Last month, 11-year-old Gavin Dingman harvested a 12-point albino whitetail buck during a hunt with his dad in Southeastern Michigan. Pictures of the young hunter and his deer were then uploaded online, but the family hardly expected the backlash that came after. Just days after the hunt, Gavin and his family were bombarded with criticism, insults, and even death threats. Most of vitriol was online on social media sites like Facebook and Twitter, but the family also received numerous calls as well.
“We’ve had death threats and everything else that you can imagine,” Mick Dingman, Gavin’s father, previously told OutdoorHub.
Albino deer are a rarity and only about one in 100,000 whitetails will be born an albino. The condition comes with more than just a snowy white coat—albinism is associated with a host of health conditions. Very few albinos ever make it to adulthood, and this has caused some to consider the animals unique. This opinion is prevalent enough for some states to offer special protections for white or albino deer, and Michigan only recently lifted its ban on hunting albino animals in 2008. That said, many biologists argue that protecting albino deer could be detrimental to deer herds. Albino animals generally have poor eyesight, numerous health defects, and their coloration makes them a big target for predators. These are all traits that wildlife managers would rather not have in wild herds.

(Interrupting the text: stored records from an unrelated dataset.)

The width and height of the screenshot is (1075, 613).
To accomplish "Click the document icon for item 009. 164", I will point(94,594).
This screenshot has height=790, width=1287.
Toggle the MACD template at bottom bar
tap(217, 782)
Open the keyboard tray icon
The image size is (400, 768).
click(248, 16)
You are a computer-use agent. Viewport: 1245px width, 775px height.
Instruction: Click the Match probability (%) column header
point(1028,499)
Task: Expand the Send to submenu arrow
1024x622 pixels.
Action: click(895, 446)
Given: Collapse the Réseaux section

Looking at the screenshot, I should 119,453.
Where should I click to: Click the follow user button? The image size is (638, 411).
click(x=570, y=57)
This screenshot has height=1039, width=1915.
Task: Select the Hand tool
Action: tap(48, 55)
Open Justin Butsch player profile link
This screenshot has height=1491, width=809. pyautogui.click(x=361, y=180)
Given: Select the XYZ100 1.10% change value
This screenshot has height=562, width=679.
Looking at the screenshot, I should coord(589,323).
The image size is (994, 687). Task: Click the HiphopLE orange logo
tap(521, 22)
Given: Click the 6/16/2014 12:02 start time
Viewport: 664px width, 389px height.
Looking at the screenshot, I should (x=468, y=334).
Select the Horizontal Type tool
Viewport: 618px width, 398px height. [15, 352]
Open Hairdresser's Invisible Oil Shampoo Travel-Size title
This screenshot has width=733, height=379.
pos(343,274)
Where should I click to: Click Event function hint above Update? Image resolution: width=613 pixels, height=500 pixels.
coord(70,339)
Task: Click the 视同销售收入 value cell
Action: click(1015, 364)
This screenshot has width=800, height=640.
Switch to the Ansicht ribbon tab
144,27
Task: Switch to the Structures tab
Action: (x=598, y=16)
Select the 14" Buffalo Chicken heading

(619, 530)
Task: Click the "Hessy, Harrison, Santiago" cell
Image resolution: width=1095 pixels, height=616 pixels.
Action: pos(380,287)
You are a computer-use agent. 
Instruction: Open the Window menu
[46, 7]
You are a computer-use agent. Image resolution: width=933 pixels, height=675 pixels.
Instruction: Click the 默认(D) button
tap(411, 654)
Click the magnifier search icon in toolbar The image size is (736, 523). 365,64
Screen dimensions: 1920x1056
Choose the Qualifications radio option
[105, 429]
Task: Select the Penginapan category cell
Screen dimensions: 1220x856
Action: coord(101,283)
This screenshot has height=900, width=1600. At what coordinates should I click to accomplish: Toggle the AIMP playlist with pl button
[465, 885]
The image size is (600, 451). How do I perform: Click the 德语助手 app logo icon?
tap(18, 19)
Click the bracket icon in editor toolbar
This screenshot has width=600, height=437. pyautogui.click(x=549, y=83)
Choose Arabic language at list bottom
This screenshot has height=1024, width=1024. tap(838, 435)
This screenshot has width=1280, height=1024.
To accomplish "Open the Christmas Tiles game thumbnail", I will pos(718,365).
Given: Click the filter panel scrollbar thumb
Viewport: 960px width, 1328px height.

“We recognize there is an intense public interest in albino deer, as they do stand out quite a bit,” Michigan Department of Natural Resources (DNR) deer program specialist Brent Rudolph told The Livingston Daily Press & Argus. “There is no biological reason to protect the genetic trait that causes a deer to be all-white or albino.”
The wide media coverage of Gavin’s albino deer has caused DNR officials to speak out regarding the legality of the harvest, as well as some other misconceptions that people may have.
“The protection of albino/all-white deer was lifted for several reasons—the rule put hunters in a difficult situation because it was legal to take a piebald deer, but it can be difficult to determine if a deer is all-white, albino or piebald from a distance; there is no biological reason to protect the genetic trait that causes a deer to be all-white or albino (in fact, the trait is certainly a disadvantage for avoiding predators); and the all-white (not truly albino) deer were escaped exotic animals with the potential to spread disease into the wild deer herd, something we would not want to promote by protecting these deer,” stated the DNR on its Facebook page.
Additionally, DNR officials have condemned the death threats aimed at the 11-year-old.
“Any act of cyber bullying or cyber harassment is reprehensible, especially when it is directed toward a young person, as was the case here,” DNR public information officer Ed Golder told MLive.com. “We urge hunters and anglers to be civil and exercise sound judgment on social media. We would expect the same of their critics.”
The Dingman family has since declined to speak to the press due to concerns over their safety, but others refuse to remain quiet. Since the story broke, both local hunters and those around the country have voiced their support for the Dingman family. One such group on Facebook called the “Albino Whitetail Army” was formed by friends and relatives of the Dingmans in response to the threats.
“Our mission is to bring awareness to the legal right’s of hunters in Michigan with regards to piebald and albino deer. Secondly, [it] is to let the haters know that the threats and negative response to this legal harvest has backfired and formed a community of hunters, trappers, fisherman and outdoorsman who stand united!” the group stated on its Facebook page.
According to the group, the Dingmans are still receiving sporadic threats but appreciate the support. Gavin is considering having his buck mounted soon as well.